Implement Custom Browser Authentication Client

The M-PIN protocol involves cryptographic operations over stored cryptographic material on the client side. This is the reason why the MIRACL Trust service provides a browser client for its authentication that handles all of that. It also handles enrolment, identity management and much more.

# Enable Custom Authentication Clients

To enable custom authentication clients, CORS requests should be allowed from the MIRACL Trust Portal. This is done by setting the Allowed CORS Domains property in your project’s settings to the domain where the web client is hosted.

# What is CORS

Browsers restrict cross-origin HTTP requests by default. This is done to prevent certain attacks. This means that by default a web application can only request resources from the same domain the application is running on. Cross-origin resource sharing (CORS) is an HTTP-header-based mechanism that allows restricted resources to be accessed from a domain different from the requesting one. It relies on the “preflight” request that the browser makes to check if the server permits the actual request using headers that indicate the HTTP method and headers of the actual request. If the resource is allowed for the requesting domain, the server response contains the Access-Control-Allow-Origin header with the value of the requesting domain.
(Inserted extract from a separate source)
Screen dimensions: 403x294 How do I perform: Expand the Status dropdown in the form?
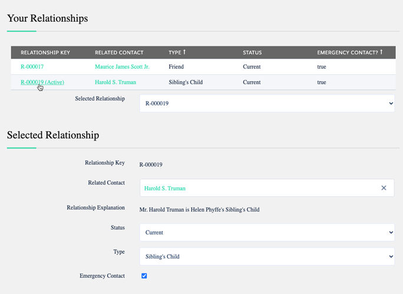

# Custom Authentication Page

The MIRACL Trust platform supports custom web authentication clients. This gives you the freedom to implement it the way it best suits your use case. MIRACL provides a JavaScript library that aids the development of custom authentication clients - MIRACL Trust JS Client Library.

# Install the Library

npm install --save @miracl/client-js

You can include the library in your build toolchain or use the pre-built browser version located in the /dist/client.min.js directory. You can find the reference for the library here.
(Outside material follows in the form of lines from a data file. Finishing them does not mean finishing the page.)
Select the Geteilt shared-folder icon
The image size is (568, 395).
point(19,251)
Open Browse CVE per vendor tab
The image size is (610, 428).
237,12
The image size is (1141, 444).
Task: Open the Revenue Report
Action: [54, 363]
# Configure an Instance of the MIRACL Trust Client

const mcl = new MIRACLTrust({
  projectId: "<YOUR_PROJECT_ID>",
  seed: hexSeed,
  userStorage: localStorage,
  deviceName: deviceName,
  oidc: {
    client_id: "<YOUR_CLIENT_ID>",
    redirect_uri: "<YOUR_REDIRECT_URL>",
    response_type: "code",
    scope: "openid",
  },
  cors: true,
});

# Verify a End User

You can generate a verification link using the POST /verification endpoint of the MIRACL Trust platform:

curl \
  --request POST \
  --user "${YOUR_CLIENT_ID}:${YOUR_CLIENT_SECRET}"
  --data '{
    "userId": "'"${USER_ID}"'",
    "deviceName": "'"${DEVICE_NAME}"'",
    "clientId": "'"${YOUR_CLIENT_ID}"'",
    "redirectURI": "'"${YOUR_REDIRECT_URI}"'",
    "expiration": "'"${EXPIRATION}"'",
    "scope": ["openid", "email"],
    "delivery": "no"
  }' \
  https://api.mpin.io/verification

The response will look like this:

{
  "verificationURL": "https://yourdomain.com/verification/confirmation?userId=alice@miracl.com&code=theVerificationCode"
}

# Register a Device

In order to register the browser, you will first need to get an activation token using the getActivationToken method of the library and the received verificationURL:

mcl.getActivationToken(
  "https://yourdomain.com/verification/confirmation?userId=alice@miracl.com&code=theVerificationCode",
  function callback(err, result) {
    if (err) {
      // Handle any potential errors
    }

    console.log(result.actToken);
  },
);

To finish the registration, you need to call the register method using the received activation token (actToken):

mcl.register(
  userId,
  actToken,
  function (passPin) {
    // Here you need to prompt the user for their PIN
    // and then call the passPin argument with the value
    passPin(pin);
  },
  function callback(err) {
    if (err) {
      // Handle any potential errors
    }
  },
);

# Check if a Device Is Registered

You can check if the device has already been registered using the list method of the users storage object:

const allUsers = mcl.users.list();
console.log(allUsers);

Depending on your requirements, you can only allow one end user on the device or present the end user with an option to choose one of the registered User IDs.

# Authenticate

To authenticate, you need to call the generateAuthCode method:

mcl.generateAuthCode(userId, pin, function callback(err, result) {
  if (err) {
    // Handle any potential errors
  }

  // The code in the result needs to be exchanged
  // by your back end for a MIRACL Trust identity token
  console.log(result.code);
});

In order to verify the code in your back end and get the identity of the end user, you need to make the following request to api.mpin.io:

curl \
  --request POST \
  --data "grant_type=authorization_code&client_id=${YOUR_CLIENT_ID}&client_secret=${YOUR_CLIENT_SECRET}&code=${CODE}&redirect_uri=${YOUR_REDIRECT_URL}" /
  https://api.mpin.io/oidc/token

In the response, you get an id_token, which is a JWS that can be verified using the keys published on https://api.mpin.io/oidc/certs.

# Security

The authentication client is a standard JavaScript application that runs in the browser. This means it is susceptible to all potential vulnerabilities that arise from that. When implementing custom clients, it is important to have protection against such vulnerabilities like XSS, CSRF, etc.